▸ **WHAT IS BEING ASKED**:
Please give the data again in full, exactly as provided.

(Stored items from a collection)
━━━━━━━━━━━━━━━━

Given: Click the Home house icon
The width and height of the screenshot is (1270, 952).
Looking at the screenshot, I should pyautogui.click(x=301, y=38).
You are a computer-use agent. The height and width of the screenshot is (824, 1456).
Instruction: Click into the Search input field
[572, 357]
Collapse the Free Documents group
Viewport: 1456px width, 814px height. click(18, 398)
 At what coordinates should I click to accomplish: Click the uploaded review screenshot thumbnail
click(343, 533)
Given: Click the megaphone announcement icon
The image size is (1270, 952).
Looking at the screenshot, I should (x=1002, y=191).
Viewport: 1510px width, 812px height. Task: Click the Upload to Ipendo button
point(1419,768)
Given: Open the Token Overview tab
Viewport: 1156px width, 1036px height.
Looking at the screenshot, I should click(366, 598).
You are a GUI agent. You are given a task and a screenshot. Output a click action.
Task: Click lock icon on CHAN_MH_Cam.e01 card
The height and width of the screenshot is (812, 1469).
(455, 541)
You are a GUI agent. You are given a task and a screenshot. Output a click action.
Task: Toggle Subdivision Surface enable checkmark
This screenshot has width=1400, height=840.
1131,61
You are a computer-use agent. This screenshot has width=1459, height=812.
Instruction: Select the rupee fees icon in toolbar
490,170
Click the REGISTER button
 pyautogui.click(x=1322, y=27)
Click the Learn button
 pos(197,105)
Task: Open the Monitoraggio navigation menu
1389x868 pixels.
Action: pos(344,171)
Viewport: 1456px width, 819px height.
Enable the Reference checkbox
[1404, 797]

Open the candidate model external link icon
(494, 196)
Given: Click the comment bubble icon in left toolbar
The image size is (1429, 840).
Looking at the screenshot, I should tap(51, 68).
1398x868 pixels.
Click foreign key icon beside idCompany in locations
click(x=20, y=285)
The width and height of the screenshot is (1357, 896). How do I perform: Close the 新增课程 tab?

━━━━━━━━━━━━━━━━

▸ **REPLY TO THE EXERCISE**:
Given: Click the Home house icon
The width and height of the screenshot is (1270, 952).
Looking at the screenshot, I should pyautogui.click(x=301, y=38).
You are a computer-use agent. The height and width of the screenshot is (824, 1456).
Instruction: Click into the Search input field
[572, 357]
Collapse the Free Documents group
Viewport: 1456px width, 814px height. click(18, 398)
 At what coordinates should I click to accomplish: Click the uploaded review screenshot thumbnail
click(343, 533)
Given: Click the megaphone announcement icon
The image size is (1270, 952).
Looking at the screenshot, I should (x=1002, y=191).
Viewport: 1510px width, 812px height. Task: Click the Upload to Ipendo button
point(1419,768)
Given: Open the Token Overview tab
Viewport: 1156px width, 1036px height.
Looking at the screenshot, I should click(366, 598).
You are a GUI agent. You are given a task and a screenshot. Output a click action.
Task: Click lock icon on CHAN_MH_Cam.e01 card
The height and width of the screenshot is (812, 1469).
(455, 541)
You are a GUI agent. You are given a task and a screenshot. Output a click action.
Task: Toggle Subdivision Surface enable checkmark
This screenshot has width=1400, height=840.
1131,61
You are a computer-use agent. This screenshot has width=1459, height=812.
Instruction: Select the rupee fees icon in toolbar
490,170
Click the REGISTER button
 pyautogui.click(x=1322, y=27)
Click the Learn button
 pos(197,105)
Task: Open the Monitoraggio navigation menu
1389x868 pixels.
Action: pos(344,171)
Viewport: 1456px width, 819px height.
Enable the Reference checkbox
[1404, 797]

Open the candidate model external link icon
(494, 196)
Given: Click the comment bubble icon in left toolbar
The image size is (1429, 840).
Looking at the screenshot, I should tap(51, 68).
1398x868 pixels.
Click foreign key icon beside idCompany in locations
click(x=20, y=285)
The width and height of the screenshot is (1357, 896). How do I perform: Close the 新增课程 tab?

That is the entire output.